The EXTEND clinical trial is a phase III single agent trial of pixantrone for patients with relapsed or refractory, aggressive nonHodgkin’s lymphoma who received two or more prior therapies and who were sensitive to treatment with anthracyclines. The trial was conducted at 130 sites in 17 countries.
Patients were randomised to receive either pixantrone or another single-agent drug currently used for the treatment of this patient population and selected by the physician. The trial was designed to examine the complete remission (CR) or unconfirmed complete remission (uCR) rate, time to tumor progression, and overall survival. The study was conducted under a Special Protocol Assessment from the FDA and pixantrone has received fast track designation for this indication.
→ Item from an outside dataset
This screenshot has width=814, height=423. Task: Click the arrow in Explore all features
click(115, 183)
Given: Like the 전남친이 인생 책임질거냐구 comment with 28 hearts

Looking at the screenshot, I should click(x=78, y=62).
The most common adverse reactions reported for pixantrone-treated subjects were neutropenia, infection, anemia, leucopenia, thrombocytopenia, asthenia, pyrexia, and cough.
James Bianco, chief executive officer of CTI, said: “We continue to be impressed by the durability of responses in the pixantrone treatment arm which seemed to improve during the study follow up period, compared to the standard chemotherapy recipients – whose responses and duration of response are largely unchanged from the initial assessment period.
“We are also encouraged by the increase in the overall survival estimates, especially among those patients whose histologic diagnosis was verified by independent pathologists where 40% of pixantrone recipients were alive, compared to 27% for standard chemotherapy at the 1 year landmark period. We plan to submit these updated safety and efficacy data to our NDA as part of the 120 Day update.”
Pixantrone has been accepted for standard review by the FDA, with fast track status with a Prescription Drug User Fee Act (PDUFA) date of April 23, 2010.